■ YOUR TASK: Print the lines that start the entries and continue through the one holding "Offene Stellen (118, 701)", please, exactly and with the pictures omitted.

■ AVAILABLE RECORDS:
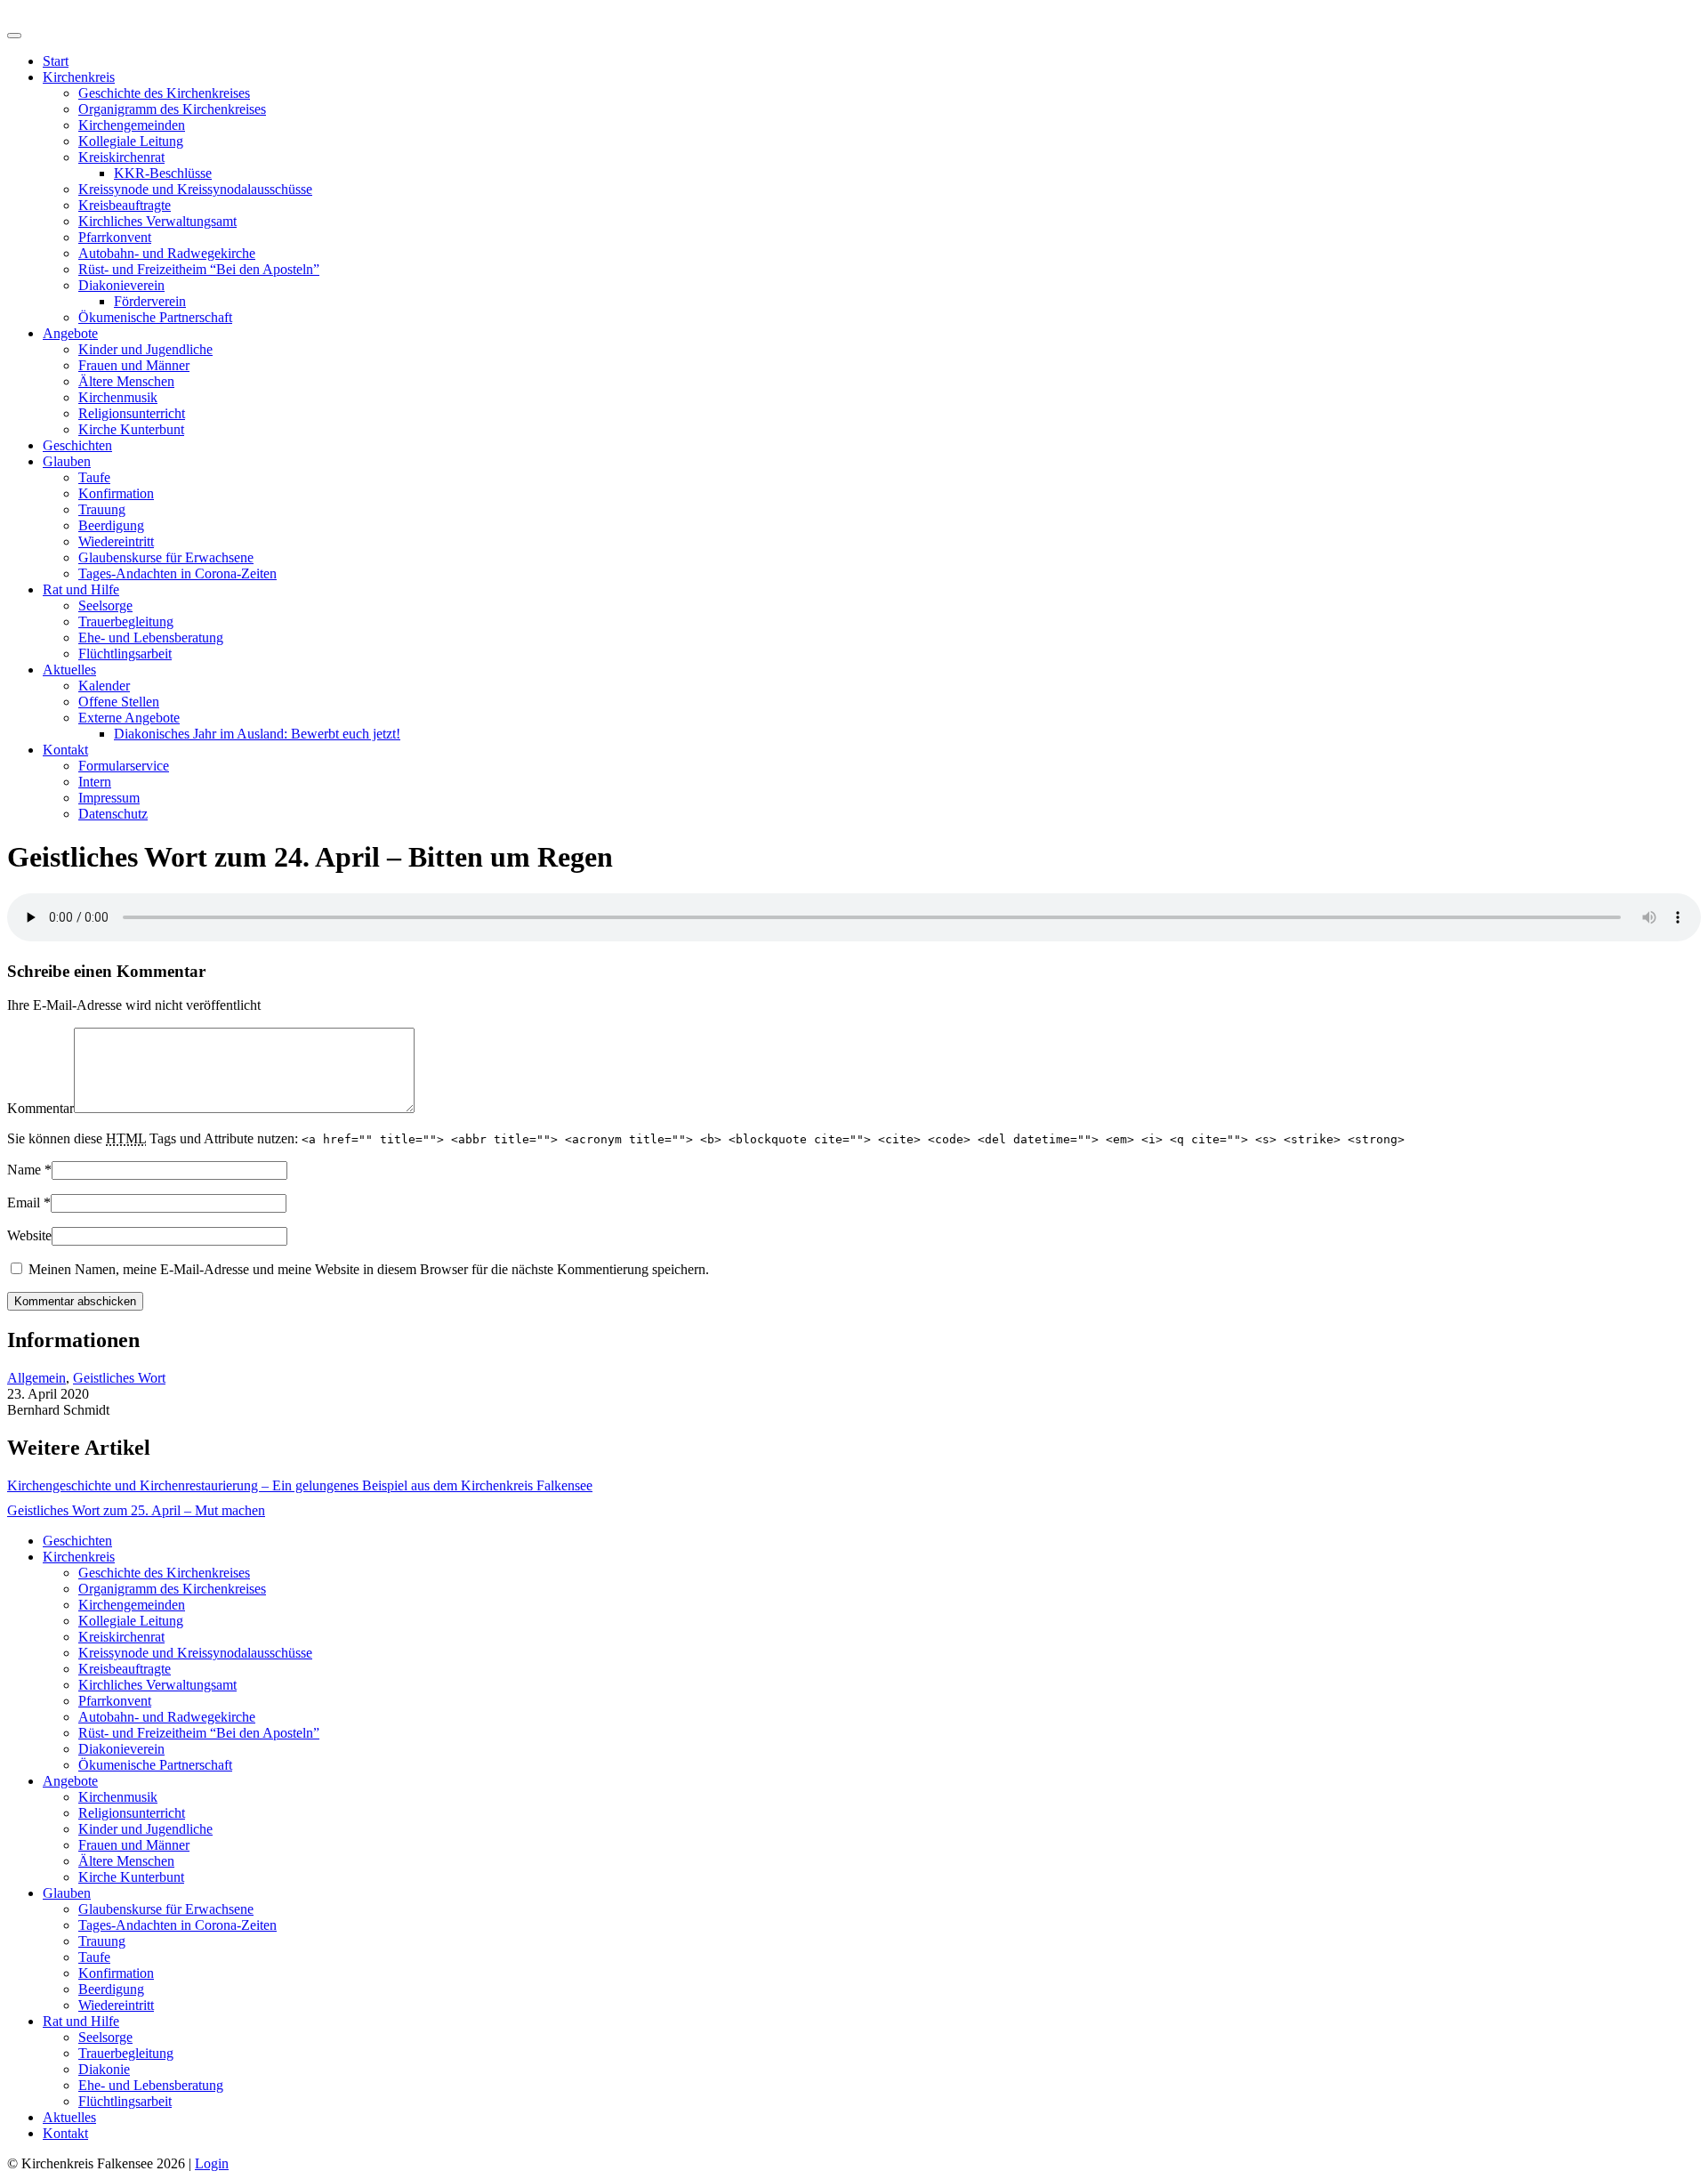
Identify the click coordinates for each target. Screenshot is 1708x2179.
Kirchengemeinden (131, 125)
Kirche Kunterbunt (131, 429)
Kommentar (40, 1108)
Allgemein (36, 1377)
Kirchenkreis (79, 77)
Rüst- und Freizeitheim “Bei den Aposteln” (198, 269)
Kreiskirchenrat (121, 157)
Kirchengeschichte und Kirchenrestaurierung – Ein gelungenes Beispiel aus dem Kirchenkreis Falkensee (299, 1485)
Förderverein (150, 301)
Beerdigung (111, 525)
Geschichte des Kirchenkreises (164, 93)
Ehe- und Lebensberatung (150, 637)
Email (23, 1202)
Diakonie (104, 2069)
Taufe (94, 477)
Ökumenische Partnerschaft (155, 317)
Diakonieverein (121, 285)
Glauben (67, 461)
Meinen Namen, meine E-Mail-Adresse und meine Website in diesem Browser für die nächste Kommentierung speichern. (368, 1269)
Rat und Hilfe (81, 589)
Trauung (101, 509)
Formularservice (123, 765)
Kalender (104, 685)
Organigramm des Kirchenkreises (172, 109)
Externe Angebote (129, 717)
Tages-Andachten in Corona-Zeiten (177, 573)
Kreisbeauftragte (124, 205)
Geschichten (77, 445)
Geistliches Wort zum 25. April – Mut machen (136, 1510)
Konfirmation (116, 493)
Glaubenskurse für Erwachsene (166, 557)
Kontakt (65, 749)
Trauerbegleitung (125, 621)
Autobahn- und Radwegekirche (166, 253)
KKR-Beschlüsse (163, 173)
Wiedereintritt (116, 541)
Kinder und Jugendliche (145, 349)
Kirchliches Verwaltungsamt (157, 221)
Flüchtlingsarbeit (125, 653)
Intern (94, 781)
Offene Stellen (118, 701)
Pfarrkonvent (114, 237)
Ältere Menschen (126, 381)
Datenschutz (113, 813)
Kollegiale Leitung (130, 141)
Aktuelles (69, 669)
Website (29, 1235)
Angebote (70, 333)
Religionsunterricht (131, 413)
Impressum (109, 797)
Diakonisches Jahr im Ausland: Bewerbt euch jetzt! (257, 733)
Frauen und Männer (133, 365)
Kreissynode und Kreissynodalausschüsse (195, 189)
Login (212, 2163)
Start (55, 61)
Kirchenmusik (117, 397)
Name (24, 1169)
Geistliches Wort (119, 1377)
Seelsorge (105, 605)
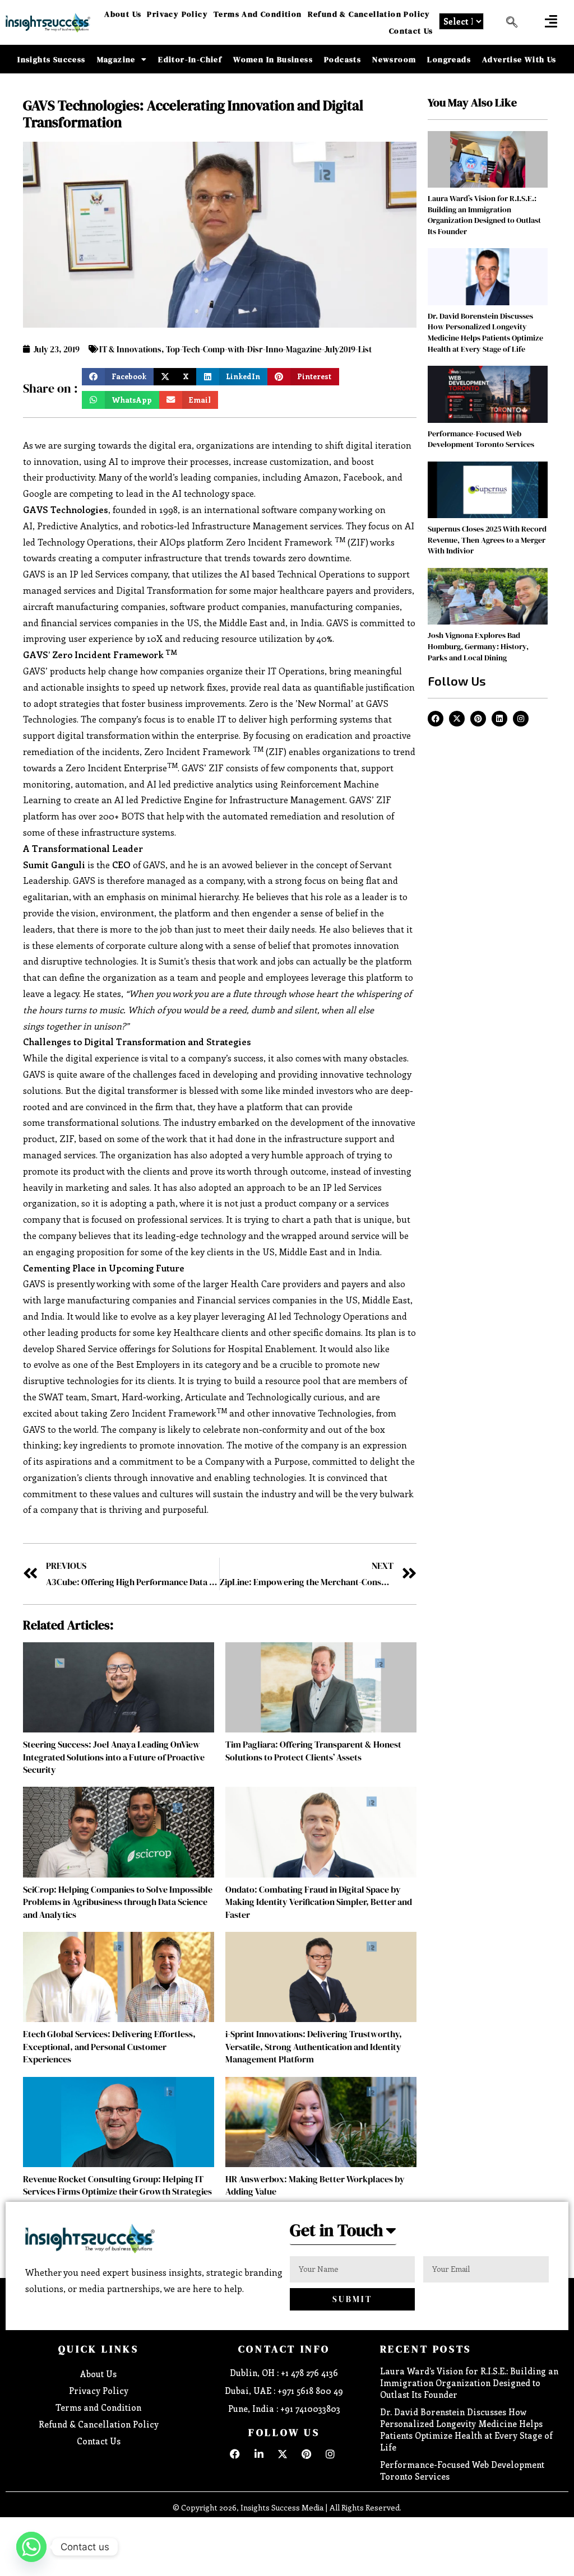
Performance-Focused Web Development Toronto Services (481, 439)
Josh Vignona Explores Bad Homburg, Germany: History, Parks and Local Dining (478, 646)
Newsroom (394, 59)
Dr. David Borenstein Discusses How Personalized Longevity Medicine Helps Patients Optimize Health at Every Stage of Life (485, 332)
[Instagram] (521, 718)
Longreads (449, 59)
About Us (122, 14)
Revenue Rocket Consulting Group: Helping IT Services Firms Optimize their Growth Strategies (117, 2185)
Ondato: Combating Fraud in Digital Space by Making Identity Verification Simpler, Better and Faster (318, 1902)
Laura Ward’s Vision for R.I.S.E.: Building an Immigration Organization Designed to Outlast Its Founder (484, 215)
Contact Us (411, 30)
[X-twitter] (457, 718)
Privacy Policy (177, 14)
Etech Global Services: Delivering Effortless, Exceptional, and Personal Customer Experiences (109, 2046)
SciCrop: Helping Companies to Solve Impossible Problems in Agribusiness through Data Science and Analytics (117, 1902)
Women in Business (273, 59)
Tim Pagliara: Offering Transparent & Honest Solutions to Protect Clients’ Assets (313, 1750)
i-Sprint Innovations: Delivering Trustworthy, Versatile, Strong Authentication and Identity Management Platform (313, 2046)
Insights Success (51, 59)
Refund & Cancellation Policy (369, 14)
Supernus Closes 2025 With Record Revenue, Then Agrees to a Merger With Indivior (487, 539)
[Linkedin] (499, 718)
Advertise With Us (519, 59)
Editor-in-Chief (190, 59)
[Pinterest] (478, 718)
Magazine (116, 59)
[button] (551, 21)
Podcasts (342, 59)
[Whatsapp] (31, 2547)
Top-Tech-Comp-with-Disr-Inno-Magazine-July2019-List (269, 349)
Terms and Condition (258, 14)
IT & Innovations (130, 349)
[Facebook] (435, 718)
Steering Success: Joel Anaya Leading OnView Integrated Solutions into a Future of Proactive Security (114, 1757)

■ EXERCISE ANSWER:
Identify the click coordinates for each target. Screenshot is 1708x2179.
Kirchengemeinden (131, 125)
Kirche Kunterbunt (131, 429)
Kommentar (40, 1108)
Allgemein (36, 1377)
Kirchenkreis (79, 77)
Rüst- und Freizeitheim “Bei den Aposteln” (198, 269)
Kreiskirchenrat (121, 157)
Kirchengeschichte und Kirchenrestaurierung – Ein gelungenes Beispiel aus dem Kirchenkreis Falkensee (299, 1485)
Förderverein (150, 301)
Beerdigung (111, 525)
Geschichte des Kirchenkreises (164, 93)
Ehe- und Lebensberatung (150, 637)
Email (23, 1202)
Diakonie (104, 2069)
Taufe (94, 477)
Ökumenische Partnerschaft (155, 317)
Diakonieverein (121, 285)
Glauben (67, 461)
Meinen Namen, meine E-Mail-Adresse und meine Website in diesem Browser für die nächste Kommentierung speichern. (368, 1269)
Rat und Hilfe (81, 589)
Trauung (101, 509)
Formularservice (123, 765)
Kalender (104, 685)
Organigramm des Kirchenkreises (172, 109)
Externe Angebote (129, 717)
Tages-Andachten in Corona-Zeiten (177, 573)
Kreisbeauftragte (124, 205)
Geschichten (77, 445)
Geistliches Wort zum 25. April – Mut machen (136, 1510)
Konfirmation (116, 493)
Glaubenskurse für Erwachsene (166, 557)
Kontakt (65, 749)
Trauerbegleitung (125, 621)
Autobahn- und Radwegekirche (166, 253)
KKR-Beschlüsse (163, 173)
Wiedereintritt (116, 541)
Kinder und Jugendliche (145, 349)
Kirchliches Verwaltungsamt (157, 221)
Flüchtlingsarbeit (125, 653)
Intern (94, 781)
Offene Stellen (118, 701)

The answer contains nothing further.